HDFS Configuration
Parameters(Detailed):
Common Properties
(core-site.xml)
|
- Used to
store many properties that are required by different processes in a
cluster, including client processes, master node processes, and slave
node processes.
fs.defaultFS
- fs.defaultFS is the property that specifies
the filesystem to be used by the cluster. Most of
the time this is HDFS. However, the filesystem used by the cluster could be an object store, such
as S3 or Ceph, or a local or network filesystem. Note that the value specifies the filesystem scheme as well
as hostname and port information for the filesystem.
- When using filesystems such as S3, you will need to provide
additional AWS authentication parameters, including fs.s3.awsAccessKeyId and
fs.s3.awsSecretAccessKey, to supply your
credentials to the remote platform. This may also be the case with
other remote filesystems or object stores.
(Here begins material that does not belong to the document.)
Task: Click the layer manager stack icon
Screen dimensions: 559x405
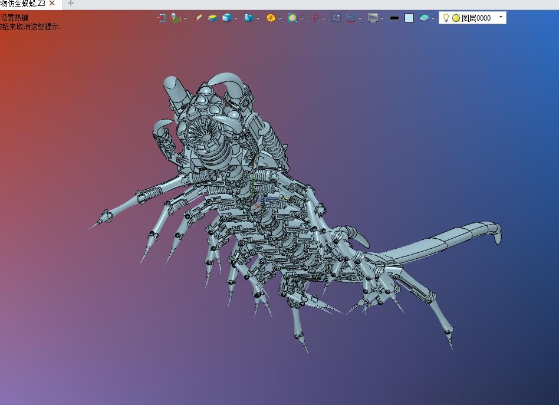Action: (x=425, y=18)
- When high-availability and federation is used fs.defaultFS
will use a construct called nameservices instead of specifying hosts
explicitly.
Example:
<property>
<name>fs.defaultFS</name>
<value>hdfs://mynamenode:8020</value>
</property>
|
|
hdfs-site.xml
|
dfs.namenode.name.dir and
dfs.namenode.edits.dir
- The dfs.namenode.name.dir property specifies the
location on the filesystem where the NameNode stores its on-disk
metadata, specifically the fsimage file(s).This value is also used as
the default directory for the edits files used for the NameNodes
journalling function. However, this location can be set to a different
directory using the dfs.namenode.edits.dir property.
<property>
<name>dfs.namenode.name.dir</name>
<value>file:///disk1/dfs/nn,file:///disk2/dfs/nn</value>
</property>
|
Note that there are no spaces between the
comma-delimited values. Example value is /opt/app/daya01/hdfs/nn
- A loss of the NameNode’s metadata would result in the loss of
all of the data stored in the cluster’s distributed
filesystem—potentially petabytes of data. The on-disk metadata structures are there to
provide durability and crash consistency for the NameNode’s metadata, which is otherwise stored in volatile memory on the NameNode
host.
- The value for the dfs.namenode.name.dir property is a comma-separated list of directories (on a local or network file system—not on
HDFS) where the fsimage files and edits files by default will be stored
by default.
- The NameNodes metadata is
written to each directory in the comma-separated list of directories specified by dfs.namenode.name.dir synchronously. If any directory or volume specified in the list is
unavailable, it will be removed from the cached list of directories and
no further attempts will be made to write to this directory until the
NameNode is restarted.
- The parallel write operations to multiple directories provide
additional fault tolerance to the NameNode’s critical metadata
functions. For this reason, you should always provide more than one directory, residing on a different
physical disk, volume, or disk controller to minimize the risk of outages if one volume or channel fails.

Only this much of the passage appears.